— Не получили?
— Куда там. Область не выполнила план заготовок, к нам и поналетело разных уполномоченных: требуют выручать… Пошел я в сельсовет и говорю: готовенькое забрать легко, вы лучше лодырей заставьте работать, не отбивайте у нас-то охоту к работе. На меня цыкнули — дескать, помалкивай, сержант, у нас все для людей делается. Верно… Для людей… Вот только не всегда для человека! Не видим мы его порой за людьми, человека-то… Вот я и говорю: саботажником меня окрестили, язви их… Да… Жили без интереса, вспомнить обидно… А теперь получается другое дело… Очень верно сказана насчет заинтересованности! Через нее я в пятидесятом году и расстался с колхозом. А тянет, ох как тянет обратно…
…Рассвело. Весенняя дорога была мертва. Никто не встречался, никто не обгонял их. Северцев подремывал. Ехали, вернее, ползли весь день. Колеса машины с шумом разбрызгивали жидкую грязь. Частенько останавливались — чинились, заправлялись горючим, дважды меняли покрышки — и только к вечеру добрались до разрушенного рекой моста.
Дальше пути не было. Северцев простился со Степаном. С трудом развернувшись, машина ушла.
Держа в руке чемоданчик, балансируя на уцелевшей доске, Северцев перебрался на противоположный берег. Буйные весенние брызги окатили его с ног до головы, но сушиться он не стал — костер разводить долго! Все же идти на химкомбинат в таком виде не хотелось, да и колесить лишних десять верст бессмысленно, — Михаил Васильевич, не раздумывая, зашагал прямо к смолокурке.

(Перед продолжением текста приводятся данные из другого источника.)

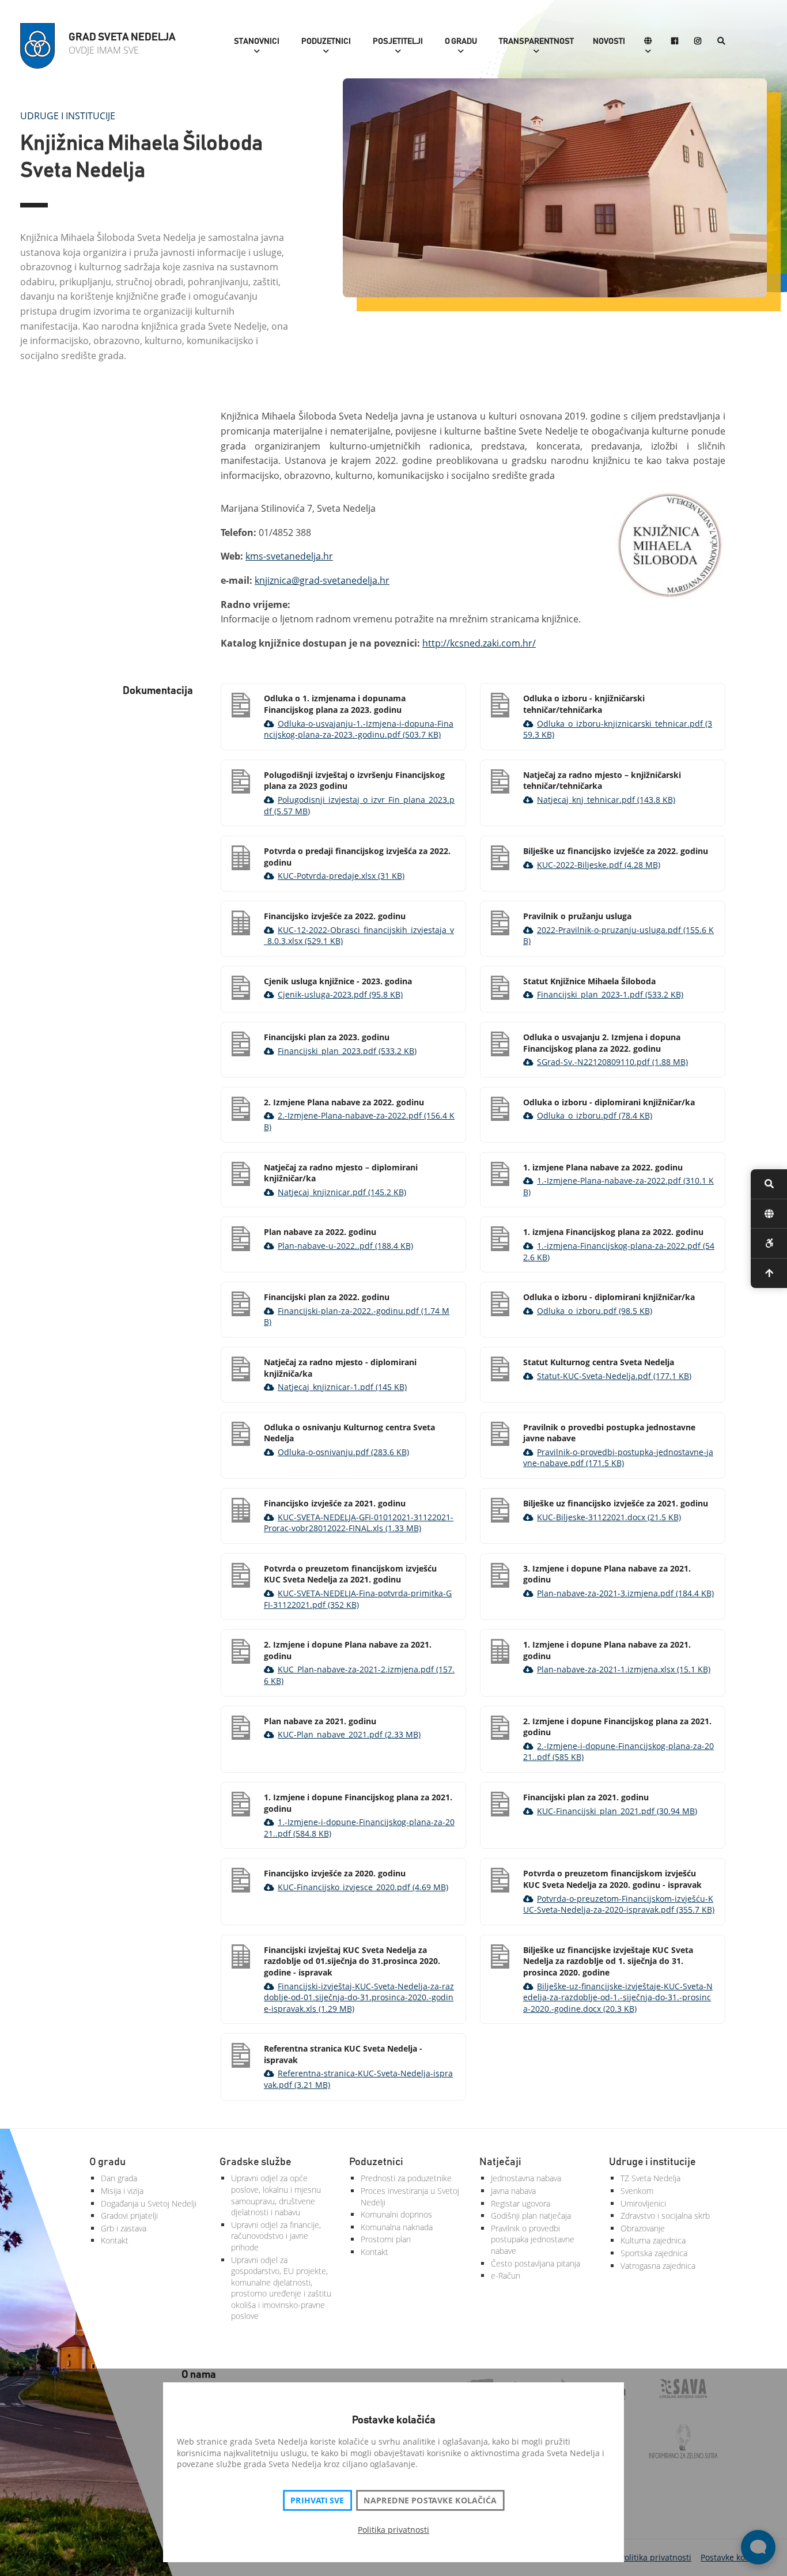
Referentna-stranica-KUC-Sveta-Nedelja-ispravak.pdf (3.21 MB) (358, 2079)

Больше трех часов он хлюпал в темноте по расквашенному снегу и грязи. Устал, вымок, проголодался — а смолокурки все не было. Темное небо обвисало серыми клочьями туч, навевая тоску на уставшего путника. Он все чаще присаживался на грязный чемодан, напряженно вглядываясь в черную тайгу, что с обеих сторон обступала дорогу. Казалось, ухабистому проселку никогда не будет конца. Все больше сомневался Северцев: уж не прошел ли он мимо желанного пристанища?
Но вот послышался далекий собачий лай. Обрадованный Северцев, еле переставляя одеревенелые ноги, снова устремился вперед.
Вскоре на небольшом возвышении близ дороги он заметил тускло мерцающий золотой огонек. Еще немного, и на низком увале зачернел большой сарай, а возле него домик-сторожка с одним освещенным окном.
Запах печного дыма вперемешку с сильным запахом смолы окончательно успокоил: изнурительный путь позади. Рядом из темноты внезапно раздалось рычание. Северцев остановился. Рычание сменилось громким лаем. Михаил Васильевич попытался приманить собаку, но она не трогалась с места и лаяла до тех пор, пока в доме не заскрипела дверь. Простуженный голос крикнул: «Кого там черти носят?»
— Пустите переночевать! — ответил Северцев, все еще не трогаясь с места.
Хозяин ничего не ответил, хлопнул дверью и через минуту вышел уже с фонарем в руке. Подозвав собаку к себе, снова крикнул:
— А ты чей будешь? Откуль идешь?
— Пусти в дом, тогда и поговорим. Ноги меня не держат, а ты допрос учиняешь, — ответил Северцев и пошел прямо на огонек.
Он пытался разглядеть стоявшего на пороге человека, но пока видел только освещенные фонарем старые пимы в большущих калошах, белое исподнее белье, накинутый на плечи драный зипун с торчащим из дыр серым мехом…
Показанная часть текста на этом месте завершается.